ABSTRACT

The EU came into existence on 1 November 1993. It had a troubled birth. Its gestation had lasted since Robert Schuman’s speech of May 1950, which had led to the creation of the European Coal and Steel Community in 1951–52. In 1957–58 the European Economic Community (EEC) and the European Atomic Energy Community (Euratom) had come to life. Of these three it was the EEC that prospered most, and it became known generally as the European Community (EC). It focused on economic integration and by the end of 1992 had not only created a number of policies in key sectors of the economies of the member states but had also moved beyond a customs union to a single market.
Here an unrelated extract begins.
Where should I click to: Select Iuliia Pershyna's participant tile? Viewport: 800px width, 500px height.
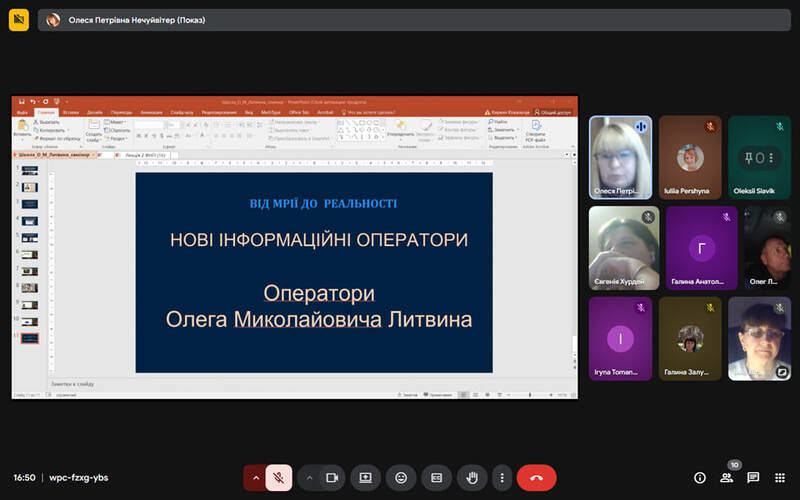690,157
Arguably it was the very success of this enterprise that persuaded some, such as Jacques Delors, then President of the European Commission, that there needed to be another step in the process of integration, namely Economic and Monetary Union (EMU), particularly but not exclusively the move to a single currency. By 1988 the member states of the EC were beginning to contemplate such a move seriously and began the series of steps that led to the agreement in December 1989 to convene an intergovernmental conference (IGC) on EMU and on changing the founding treaties of the EC in order to accommodate such a development. The IGC was well-prepared and led eventually to agreement at Maastricht, in December 1991, on the steps and the conditions upon which EMU should be created as part of a Treaty on European Union and thus as an aspect of the new EU.